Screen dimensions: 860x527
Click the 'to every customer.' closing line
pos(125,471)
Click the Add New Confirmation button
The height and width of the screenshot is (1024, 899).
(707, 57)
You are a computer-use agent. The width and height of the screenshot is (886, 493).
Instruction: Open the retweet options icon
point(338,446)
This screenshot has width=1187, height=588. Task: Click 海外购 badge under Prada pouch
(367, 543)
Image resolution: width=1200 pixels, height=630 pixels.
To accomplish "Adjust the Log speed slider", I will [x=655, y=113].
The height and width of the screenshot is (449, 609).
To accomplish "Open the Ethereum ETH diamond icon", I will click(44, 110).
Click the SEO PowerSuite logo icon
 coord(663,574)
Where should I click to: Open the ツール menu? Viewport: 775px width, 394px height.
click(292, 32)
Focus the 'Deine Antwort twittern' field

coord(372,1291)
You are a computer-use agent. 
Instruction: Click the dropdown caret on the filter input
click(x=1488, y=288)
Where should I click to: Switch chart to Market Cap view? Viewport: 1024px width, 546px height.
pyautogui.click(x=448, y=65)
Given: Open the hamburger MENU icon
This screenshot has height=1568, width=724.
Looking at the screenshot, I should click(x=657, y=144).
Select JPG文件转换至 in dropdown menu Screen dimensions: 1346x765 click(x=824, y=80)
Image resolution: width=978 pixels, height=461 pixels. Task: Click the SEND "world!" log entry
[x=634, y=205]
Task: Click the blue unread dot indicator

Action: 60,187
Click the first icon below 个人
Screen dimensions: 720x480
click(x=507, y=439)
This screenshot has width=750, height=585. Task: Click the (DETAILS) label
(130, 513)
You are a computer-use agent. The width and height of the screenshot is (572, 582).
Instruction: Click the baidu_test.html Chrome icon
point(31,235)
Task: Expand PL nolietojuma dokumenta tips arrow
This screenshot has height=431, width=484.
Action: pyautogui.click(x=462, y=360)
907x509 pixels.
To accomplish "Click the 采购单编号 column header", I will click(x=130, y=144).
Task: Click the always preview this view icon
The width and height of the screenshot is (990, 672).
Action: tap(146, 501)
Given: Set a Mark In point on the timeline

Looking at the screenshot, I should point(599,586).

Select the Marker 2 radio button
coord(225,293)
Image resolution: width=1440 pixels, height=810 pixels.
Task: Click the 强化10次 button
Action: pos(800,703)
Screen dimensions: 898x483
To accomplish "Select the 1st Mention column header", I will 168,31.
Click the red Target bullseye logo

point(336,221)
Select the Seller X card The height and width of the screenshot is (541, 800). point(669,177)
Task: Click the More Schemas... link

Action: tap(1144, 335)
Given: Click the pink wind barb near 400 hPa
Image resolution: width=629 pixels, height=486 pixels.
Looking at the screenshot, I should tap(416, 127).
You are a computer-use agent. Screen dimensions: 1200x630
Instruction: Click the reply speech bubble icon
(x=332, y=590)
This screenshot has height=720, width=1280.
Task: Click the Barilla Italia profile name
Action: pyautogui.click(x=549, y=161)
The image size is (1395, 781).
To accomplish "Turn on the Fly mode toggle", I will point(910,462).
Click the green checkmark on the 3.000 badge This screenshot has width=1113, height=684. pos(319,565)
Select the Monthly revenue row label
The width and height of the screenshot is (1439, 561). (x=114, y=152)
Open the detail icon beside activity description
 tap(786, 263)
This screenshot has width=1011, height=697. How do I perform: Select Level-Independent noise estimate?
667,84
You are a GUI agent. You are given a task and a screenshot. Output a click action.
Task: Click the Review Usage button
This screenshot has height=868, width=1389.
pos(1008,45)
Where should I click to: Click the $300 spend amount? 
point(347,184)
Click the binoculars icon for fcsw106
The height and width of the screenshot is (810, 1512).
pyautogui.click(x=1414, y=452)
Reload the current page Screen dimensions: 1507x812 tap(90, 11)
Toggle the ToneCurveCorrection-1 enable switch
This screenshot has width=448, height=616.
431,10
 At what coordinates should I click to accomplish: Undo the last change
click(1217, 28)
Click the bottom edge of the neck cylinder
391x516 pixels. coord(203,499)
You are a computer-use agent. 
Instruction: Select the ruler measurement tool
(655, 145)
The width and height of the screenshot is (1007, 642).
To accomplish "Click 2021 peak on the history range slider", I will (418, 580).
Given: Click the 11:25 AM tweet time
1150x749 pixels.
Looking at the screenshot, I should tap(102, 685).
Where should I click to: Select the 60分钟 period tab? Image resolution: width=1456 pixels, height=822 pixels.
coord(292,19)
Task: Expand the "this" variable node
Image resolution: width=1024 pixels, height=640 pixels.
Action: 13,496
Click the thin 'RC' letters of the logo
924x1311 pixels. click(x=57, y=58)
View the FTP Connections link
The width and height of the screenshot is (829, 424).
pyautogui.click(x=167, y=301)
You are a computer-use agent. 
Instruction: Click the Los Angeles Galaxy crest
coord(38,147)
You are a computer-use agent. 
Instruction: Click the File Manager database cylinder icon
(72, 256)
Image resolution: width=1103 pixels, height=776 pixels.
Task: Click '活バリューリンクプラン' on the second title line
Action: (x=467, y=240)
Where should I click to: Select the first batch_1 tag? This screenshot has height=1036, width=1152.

^^^^

**WORK ITEM**.
Write down, word for word, the lines above from the one containing "The height and width of the screenshot is (1024, 899)." through the one containing "Given: Open the hamburger MENU icon", both ends included.

**RESPONSE TO THIS TASK**.
The height and width of the screenshot is (1024, 899).
(707, 57)
You are a computer-use agent. The width and height of the screenshot is (886, 493).
Instruction: Open the retweet options icon
point(338,446)
This screenshot has width=1187, height=588. Task: Click 海外购 badge under Prada pouch
(367, 543)
Image resolution: width=1200 pixels, height=630 pixels.
To accomplish "Adjust the Log speed slider", I will [x=655, y=113].
The height and width of the screenshot is (449, 609).
To accomplish "Open the Ethereum ETH diamond icon", I will click(44, 110).
Click the SEO PowerSuite logo icon
 coord(663,574)
Where should I click to: Open the ツール menu? Viewport: 775px width, 394px height.
click(292, 32)
Focus the 'Deine Antwort twittern' field

coord(372,1291)
You are a computer-use agent. 
Instruction: Click the dropdown caret on the filter input
click(x=1488, y=288)
Where should I click to: Switch chart to Market Cap view? Viewport: 1024px width, 546px height.
pyautogui.click(x=448, y=65)
Given: Open the hamburger MENU icon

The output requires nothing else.